* [Task to complete]: Write each line of the records below as a JSON list of strings, one string per line, with blank lines left out.

* [Items]:

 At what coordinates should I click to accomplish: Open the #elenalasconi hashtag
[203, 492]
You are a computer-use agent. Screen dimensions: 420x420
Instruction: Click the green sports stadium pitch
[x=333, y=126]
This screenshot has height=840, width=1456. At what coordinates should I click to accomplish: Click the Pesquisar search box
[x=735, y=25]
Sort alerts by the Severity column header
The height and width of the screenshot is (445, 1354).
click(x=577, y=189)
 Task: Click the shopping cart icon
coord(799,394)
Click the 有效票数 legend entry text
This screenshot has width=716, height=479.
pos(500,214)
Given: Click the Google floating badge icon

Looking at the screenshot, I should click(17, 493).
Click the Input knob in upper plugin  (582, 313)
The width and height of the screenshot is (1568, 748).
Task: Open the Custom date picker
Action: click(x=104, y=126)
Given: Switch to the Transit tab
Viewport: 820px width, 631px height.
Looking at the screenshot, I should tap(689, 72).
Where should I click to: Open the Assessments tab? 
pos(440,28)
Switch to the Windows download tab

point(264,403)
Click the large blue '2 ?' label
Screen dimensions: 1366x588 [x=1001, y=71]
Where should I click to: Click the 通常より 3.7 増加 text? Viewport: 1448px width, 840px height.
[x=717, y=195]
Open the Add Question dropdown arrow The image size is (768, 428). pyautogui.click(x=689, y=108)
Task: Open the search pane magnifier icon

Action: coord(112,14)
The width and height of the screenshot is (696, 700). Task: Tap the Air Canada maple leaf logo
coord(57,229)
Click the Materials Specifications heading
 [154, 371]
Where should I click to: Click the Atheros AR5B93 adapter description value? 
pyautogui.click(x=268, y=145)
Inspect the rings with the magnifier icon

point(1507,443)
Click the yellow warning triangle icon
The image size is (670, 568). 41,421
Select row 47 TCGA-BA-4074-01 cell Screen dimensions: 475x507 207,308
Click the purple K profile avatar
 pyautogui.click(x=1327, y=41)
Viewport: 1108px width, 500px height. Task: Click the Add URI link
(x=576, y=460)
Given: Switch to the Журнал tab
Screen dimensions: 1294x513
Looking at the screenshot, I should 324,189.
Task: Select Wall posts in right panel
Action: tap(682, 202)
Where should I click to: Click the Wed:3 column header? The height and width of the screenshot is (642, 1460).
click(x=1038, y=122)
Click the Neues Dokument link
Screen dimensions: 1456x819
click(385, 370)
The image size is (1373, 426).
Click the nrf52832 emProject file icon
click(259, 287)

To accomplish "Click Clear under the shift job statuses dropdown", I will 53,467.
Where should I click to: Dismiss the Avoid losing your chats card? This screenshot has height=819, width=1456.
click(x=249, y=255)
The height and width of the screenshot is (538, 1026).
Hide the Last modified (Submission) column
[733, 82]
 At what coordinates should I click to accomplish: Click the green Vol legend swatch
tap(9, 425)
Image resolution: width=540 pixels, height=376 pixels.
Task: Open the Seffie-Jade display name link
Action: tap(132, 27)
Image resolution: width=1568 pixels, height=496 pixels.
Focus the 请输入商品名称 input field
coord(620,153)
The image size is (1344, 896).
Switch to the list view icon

* [Solution to this task]:
[
  " At what coordinates should I click to accomplish: Open the #elenalasconi hashtag",
  "[203, 492]",
  "You are a computer-use agent. Screen dimensions: 420x420",
  "Instruction: Click the green sports stadium pitch",
  "[x=333, y=126]",
  "This screenshot has height=840, width=1456. At what coordinates should I click to accomplish: Click the Pesquisar search box",
  "[x=735, y=25]",
  "Sort alerts by the Severity column header",
  "The height and width of the screenshot is (445, 1354).",
  "click(x=577, y=189)",
  " Task: Click the shopping cart icon",
  "coord(799,394)",
  "Click the 有效票数 legend entry text",
  "This screenshot has width=716, height=479.",
  "pos(500,214)",
  "Given: Click the Google floating badge icon",
  "Looking at the screenshot, I should click(17, 493).",
  "Click the Input knob in upper plugin  (582, 313)",
  "The width and height of the screenshot is (1568, 748).",
  "Task: Open the Custom date picker",
  "Action: click(x=104, y=126)",
  "Given: Switch to the Transit tab",
  "Viewport: 820px width, 631px height.",
  "Looking at the screenshot, I should tap(689, 72).",
  "Where should I click to: Open the Assessments tab? ",
  "pos(440,28)",
  "Switch to the Windows download tab",
  "point(264,403)",
  "Click the large blue '2 ?' label",
  "Screen dimensions: 1366x588 [x=1001, y=71]",
  "Where should I click to: Click the 通常より 3.7 増加 text? Viewport: 1448px width, 840px height.",
  "[x=717, y=195]",
  "Open the Add Question dropdown arrow The image size is (768, 428). pyautogui.click(x=689, y=108)",
  "Task: Open the search pane magnifier icon",
  "Action: coord(112,14)",
  "The width and height of the screenshot is (696, 700). Task: Tap the Air Canada maple leaf logo",
  "coord(57,229)",
  "Click the Materials Specifications heading",
  " [154, 371]",
  "Where should I click to: Click the Atheros AR5B93 adapter description value? ",
  "pyautogui.click(x=268, y=145)",
  "Inspect the rings with the magnifier icon",
  "point(1507,443)",
  "Click the yellow warning triangle icon",
  "The image size is (670, 568). 41,421",
  "Select row 47 TCGA-BA-4074-01 cell Screen dimensions: 475x507 207,308",
  "Click the purple K profile avatar",
  " pyautogui.click(x=1327, y=41)",
  "Viewport: 1108px width, 500px height. Task: Click the Add URI link",
  "(x=576, y=460)",
  "Given: Switch to the Журнал tab",
  "Screen dimensions: 1294x513",
  "Looking at the screenshot, I should 324,189.",
  "Task: Select Wall posts in right panel",
  "Action: tap(682, 202)",
  "Where should I click to: Click the Wed:3 column header? The height and width of the screenshot is (642, 1460).",
  "click(x=1038, y=122)",
  "Click the Neues Dokument link",
  "Screen dimensions: 1456x819",
  "click(385, 370)",
  "The image size is (1373, 426).",
  "Click the nrf52832 emProject file icon",
  "click(259, 287)",
  "To accomplish \"Click Clear under the shift job statuses dropdown\", I will 53,467.",
  "Where should I click to: Dismiss the Avoid losing your chats card? This screenshot has height=819, width=1456.",
  "click(x=249, y=255)",
  "The height and width of the screenshot is (538, 1026).",
  "Hide the Last modified (Submission) column",
  "[733, 82]",
  " At what coordinates should I click to accomplish: Click the green Vol legend swatch",
  "tap(9, 425)",
  "Image resolution: width=540 pixels, height=376 pixels.",
  "Task: Open the Seffie-Jade display name link",
  "Action: tap(132, 27)",
  "Image resolution: width=1568 pixels, height=496 pixels.",
  "Focus the 请输入商品名称 input field",
  "coord(620,153)",
  "The image size is (1344, 896).",
  "Switch to the list view icon"
]